• _Problem_: The answer must be the data, repeated exactly.

• _Material for this task_:

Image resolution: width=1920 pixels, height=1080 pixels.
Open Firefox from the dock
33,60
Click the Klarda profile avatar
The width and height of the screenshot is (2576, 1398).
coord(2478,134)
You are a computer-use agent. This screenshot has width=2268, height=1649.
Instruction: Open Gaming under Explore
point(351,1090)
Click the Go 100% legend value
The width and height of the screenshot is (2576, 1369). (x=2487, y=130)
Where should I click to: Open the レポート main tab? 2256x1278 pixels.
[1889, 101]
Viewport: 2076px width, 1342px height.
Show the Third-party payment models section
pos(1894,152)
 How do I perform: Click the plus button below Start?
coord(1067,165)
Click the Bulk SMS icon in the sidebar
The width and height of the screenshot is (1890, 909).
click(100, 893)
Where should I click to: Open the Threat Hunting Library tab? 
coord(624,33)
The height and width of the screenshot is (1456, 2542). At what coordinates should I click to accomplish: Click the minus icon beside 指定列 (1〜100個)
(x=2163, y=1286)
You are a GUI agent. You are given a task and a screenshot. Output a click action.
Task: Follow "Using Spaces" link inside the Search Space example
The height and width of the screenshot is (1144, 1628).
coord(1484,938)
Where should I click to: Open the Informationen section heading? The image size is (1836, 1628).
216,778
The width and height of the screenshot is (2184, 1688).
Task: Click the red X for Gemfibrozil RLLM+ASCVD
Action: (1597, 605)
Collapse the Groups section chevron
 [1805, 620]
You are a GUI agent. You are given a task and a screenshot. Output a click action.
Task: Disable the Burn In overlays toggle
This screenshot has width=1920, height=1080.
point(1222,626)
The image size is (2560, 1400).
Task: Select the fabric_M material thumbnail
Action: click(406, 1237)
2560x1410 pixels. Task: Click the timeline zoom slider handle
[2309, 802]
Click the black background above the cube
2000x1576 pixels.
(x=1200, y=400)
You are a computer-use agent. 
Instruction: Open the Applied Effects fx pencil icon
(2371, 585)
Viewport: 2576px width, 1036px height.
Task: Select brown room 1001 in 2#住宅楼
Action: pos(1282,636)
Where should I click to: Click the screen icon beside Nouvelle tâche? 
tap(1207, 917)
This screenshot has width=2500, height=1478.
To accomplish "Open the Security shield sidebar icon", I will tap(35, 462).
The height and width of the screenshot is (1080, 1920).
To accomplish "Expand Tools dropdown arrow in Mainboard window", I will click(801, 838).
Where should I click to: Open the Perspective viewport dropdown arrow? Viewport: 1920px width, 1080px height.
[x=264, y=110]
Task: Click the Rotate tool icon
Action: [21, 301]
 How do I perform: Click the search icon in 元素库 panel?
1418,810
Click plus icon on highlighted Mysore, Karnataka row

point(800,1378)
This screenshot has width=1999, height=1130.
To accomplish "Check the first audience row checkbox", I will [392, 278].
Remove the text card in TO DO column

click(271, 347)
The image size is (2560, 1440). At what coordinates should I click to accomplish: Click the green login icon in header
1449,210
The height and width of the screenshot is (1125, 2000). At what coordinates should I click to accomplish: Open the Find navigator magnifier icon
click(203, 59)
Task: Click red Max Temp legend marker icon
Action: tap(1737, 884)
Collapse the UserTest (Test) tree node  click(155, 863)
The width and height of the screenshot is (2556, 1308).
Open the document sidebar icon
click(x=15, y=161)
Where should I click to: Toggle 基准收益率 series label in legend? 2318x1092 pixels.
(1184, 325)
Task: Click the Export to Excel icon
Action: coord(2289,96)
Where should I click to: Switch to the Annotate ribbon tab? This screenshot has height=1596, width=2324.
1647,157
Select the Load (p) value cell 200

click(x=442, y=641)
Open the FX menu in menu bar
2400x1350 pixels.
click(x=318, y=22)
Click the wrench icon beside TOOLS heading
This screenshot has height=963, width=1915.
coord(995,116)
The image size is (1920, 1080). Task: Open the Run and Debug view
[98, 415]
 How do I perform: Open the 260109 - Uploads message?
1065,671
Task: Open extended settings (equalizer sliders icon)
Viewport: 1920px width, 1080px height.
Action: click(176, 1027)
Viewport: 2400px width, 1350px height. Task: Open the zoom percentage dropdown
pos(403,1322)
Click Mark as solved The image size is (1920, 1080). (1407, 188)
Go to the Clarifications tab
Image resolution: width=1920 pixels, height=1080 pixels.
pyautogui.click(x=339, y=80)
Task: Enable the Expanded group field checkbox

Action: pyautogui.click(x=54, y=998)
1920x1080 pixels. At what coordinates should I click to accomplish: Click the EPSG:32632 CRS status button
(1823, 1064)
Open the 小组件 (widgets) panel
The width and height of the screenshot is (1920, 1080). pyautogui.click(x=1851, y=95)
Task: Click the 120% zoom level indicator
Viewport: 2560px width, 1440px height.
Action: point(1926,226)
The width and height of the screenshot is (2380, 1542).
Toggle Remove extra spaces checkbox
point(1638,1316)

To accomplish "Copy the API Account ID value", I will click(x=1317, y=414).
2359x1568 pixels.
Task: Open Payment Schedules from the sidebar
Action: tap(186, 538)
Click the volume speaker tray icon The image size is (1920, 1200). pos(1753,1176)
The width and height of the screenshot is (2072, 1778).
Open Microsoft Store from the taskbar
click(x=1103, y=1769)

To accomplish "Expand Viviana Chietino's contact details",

• _Problem solution_:
Image resolution: width=1920 pixels, height=1080 pixels.
Open Firefox from the dock
33,60
Click the Klarda profile avatar
The width and height of the screenshot is (2576, 1398).
coord(2478,134)
You are a computer-use agent. This screenshot has width=2268, height=1649.
Instruction: Open Gaming under Explore
point(351,1090)
Click the Go 100% legend value
The width and height of the screenshot is (2576, 1369). (x=2487, y=130)
Where should I click to: Open the レポート main tab? 2256x1278 pixels.
[1889, 101]
Viewport: 2076px width, 1342px height.
Show the Third-party payment models section
pos(1894,152)
 How do I perform: Click the plus button below Start?
coord(1067,165)
Click the Bulk SMS icon in the sidebar
The width and height of the screenshot is (1890, 909).
click(100, 893)
Where should I click to: Open the Threat Hunting Library tab? 
coord(624,33)
The height and width of the screenshot is (1456, 2542). At what coordinates should I click to accomplish: Click the minus icon beside 指定列 (1〜100個)
(x=2163, y=1286)
You are a GUI agent. You are given a task and a screenshot. Output a click action.
Task: Follow "Using Spaces" link inside the Search Space example
The height and width of the screenshot is (1144, 1628).
coord(1484,938)
Where should I click to: Open the Informationen section heading? The image size is (1836, 1628).
216,778
The width and height of the screenshot is (2184, 1688).
Task: Click the red X for Gemfibrozil RLLM+ASCVD
Action: (1597, 605)
Collapse the Groups section chevron
 [1805, 620]
You are a GUI agent. You are given a task and a screenshot. Output a click action.
Task: Disable the Burn In overlays toggle
This screenshot has width=1920, height=1080.
point(1222,626)
The image size is (2560, 1400).
Task: Select the fabric_M material thumbnail
Action: click(406, 1237)
2560x1410 pixels. Task: Click the timeline zoom slider handle
[2309, 802]
Click the black background above the cube
2000x1576 pixels.
(x=1200, y=400)
You are a computer-use agent. 
Instruction: Open the Applied Effects fx pencil icon
(2371, 585)
Viewport: 2576px width, 1036px height.
Task: Select brown room 1001 in 2#住宅楼
Action: pos(1282,636)
Where should I click to: Click the screen icon beside Nouvelle tâche? 
tap(1207, 917)
This screenshot has width=2500, height=1478.
To accomplish "Open the Security shield sidebar icon", I will tap(35, 462).
The height and width of the screenshot is (1080, 1920).
To accomplish "Expand Tools dropdown arrow in Mainboard window", I will click(801, 838).
Where should I click to: Open the Perspective viewport dropdown arrow? Viewport: 1920px width, 1080px height.
[x=264, y=110]
Task: Click the Rotate tool icon
Action: [21, 301]
 How do I perform: Click the search icon in 元素库 panel?
1418,810
Click plus icon on highlighted Mysore, Karnataka row

point(800,1378)
This screenshot has width=1999, height=1130.
To accomplish "Check the first audience row checkbox", I will [392, 278].
Remove the text card in TO DO column

click(271, 347)
The image size is (2560, 1440). At what coordinates should I click to accomplish: Click the green login icon in header
1449,210
The height and width of the screenshot is (1125, 2000). At what coordinates should I click to accomplish: Open the Find navigator magnifier icon
click(203, 59)
Task: Click red Max Temp legend marker icon
Action: tap(1737, 884)
Collapse the UserTest (Test) tree node  click(155, 863)
The width and height of the screenshot is (2556, 1308).
Open the document sidebar icon
click(x=15, y=161)
Where should I click to: Toggle 基准收益率 series label in legend? 2318x1092 pixels.
(1184, 325)
Task: Click the Export to Excel icon
Action: coord(2289,96)
Where should I click to: Switch to the Annotate ribbon tab? This screenshot has height=1596, width=2324.
1647,157
Select the Load (p) value cell 200

click(x=442, y=641)
Open the FX menu in menu bar
2400x1350 pixels.
click(x=318, y=22)
Click the wrench icon beside TOOLS heading
This screenshot has height=963, width=1915.
coord(995,116)
The image size is (1920, 1080). Task: Open the Run and Debug view
[98, 415]
 How do I perform: Open the 260109 - Uploads message?
1065,671
Task: Open extended settings (equalizer sliders icon)
Viewport: 1920px width, 1080px height.
Action: click(176, 1027)
Viewport: 2400px width, 1350px height. Task: Open the zoom percentage dropdown
pos(403,1322)
Click Mark as solved The image size is (1920, 1080). (1407, 188)
Go to the Clarifications tab
Image resolution: width=1920 pixels, height=1080 pixels.
pyautogui.click(x=339, y=80)
Task: Enable the Expanded group field checkbox

Action: pyautogui.click(x=54, y=998)
1920x1080 pixels. At what coordinates should I click to accomplish: Click the EPSG:32632 CRS status button
(1823, 1064)
Open the 小组件 (widgets) panel
The width and height of the screenshot is (1920, 1080). pyautogui.click(x=1851, y=95)
Task: Click the 120% zoom level indicator
Viewport: 2560px width, 1440px height.
Action: point(1926,226)
The width and height of the screenshot is (2380, 1542).
Toggle Remove extra spaces checkbox
point(1638,1316)

To accomplish "Copy the API Account ID value", I will click(x=1317, y=414).
2359x1568 pixels.
Task: Open Payment Schedules from the sidebar
Action: tap(186, 538)
Click the volume speaker tray icon The image size is (1920, 1200). pos(1753,1176)
The width and height of the screenshot is (2072, 1778).
Open Microsoft Store from the taskbar
click(x=1103, y=1769)

To accomplish "Expand Viviana Chietino's contact details",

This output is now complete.